-- begin LISTED RECORDS --
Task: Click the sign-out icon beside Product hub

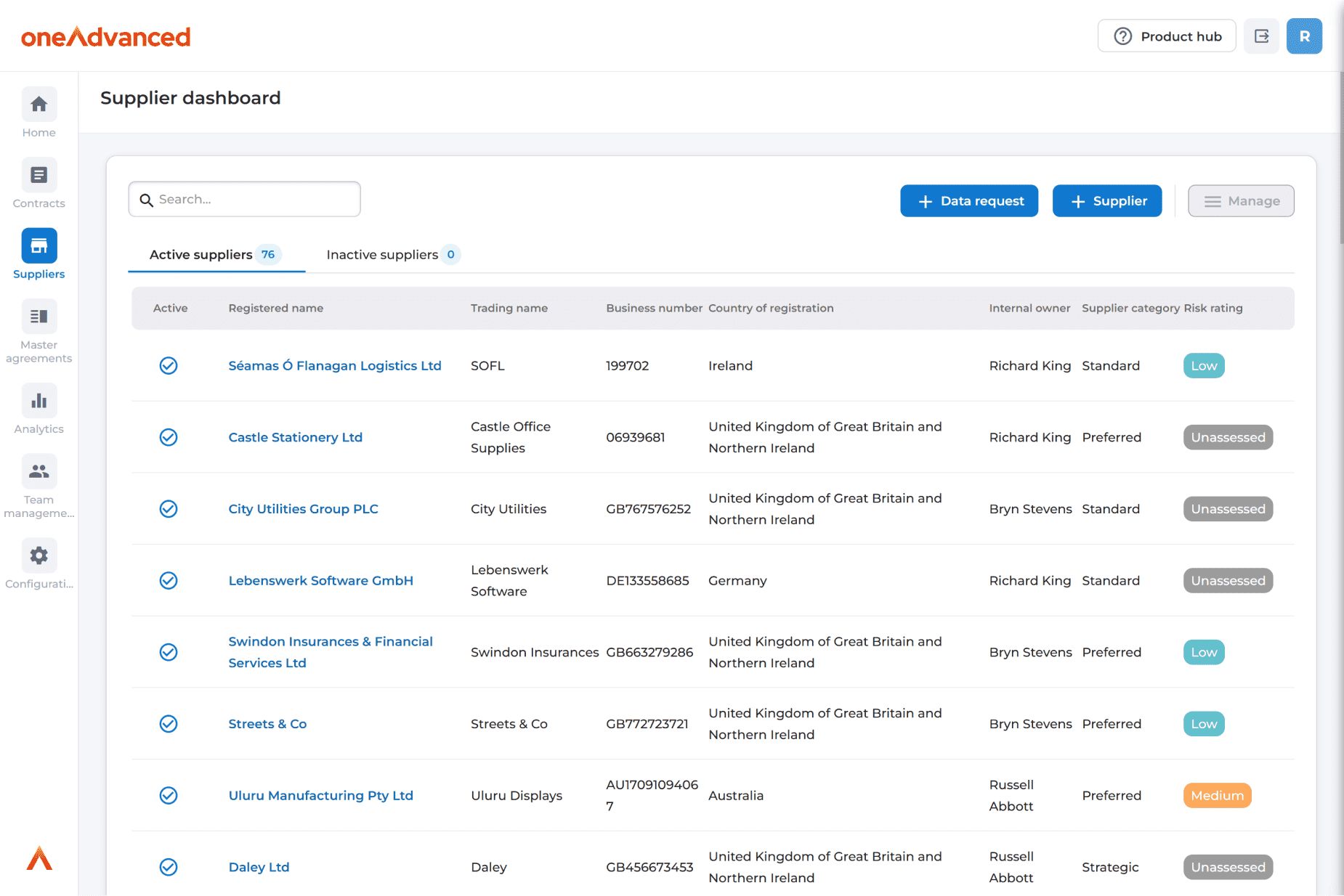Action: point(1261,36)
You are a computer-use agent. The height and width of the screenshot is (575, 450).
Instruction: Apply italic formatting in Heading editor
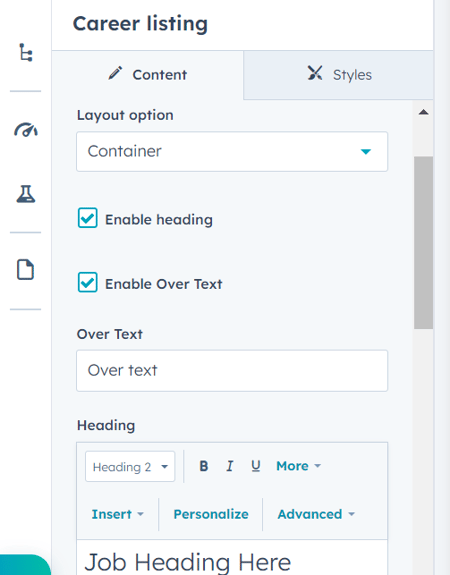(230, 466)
-- end LISTED RECORDS --
-- begin LISTED RECORDS --
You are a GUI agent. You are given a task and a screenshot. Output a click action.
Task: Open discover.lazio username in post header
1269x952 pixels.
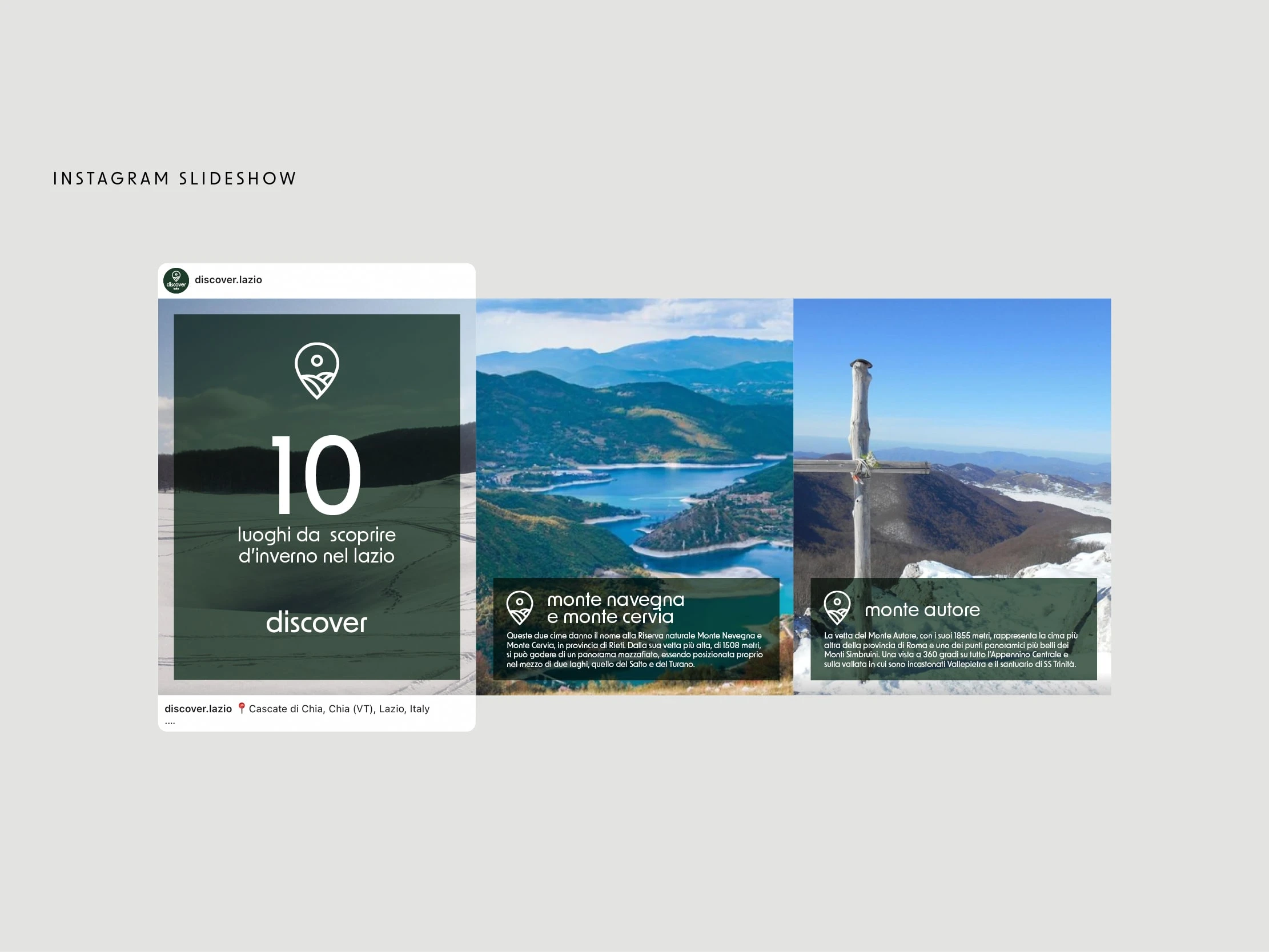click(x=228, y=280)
-- end LISTED RECORDS --
GIVEN REQUEST — Change "screenshot" to "screen capture" in the material, beginning at the line that has "You are a GUI" and stopping after the line that has "click(x=228, y=280)". Leave everything else unchanged, give back only those lines, and leave the pictures out.

RESULT BELOW —
You are a GUI agent. You are given a task and a screen capture. Output a click action.
Task: Open discover.lazio username in post header
1269x952 pixels.
click(x=228, y=280)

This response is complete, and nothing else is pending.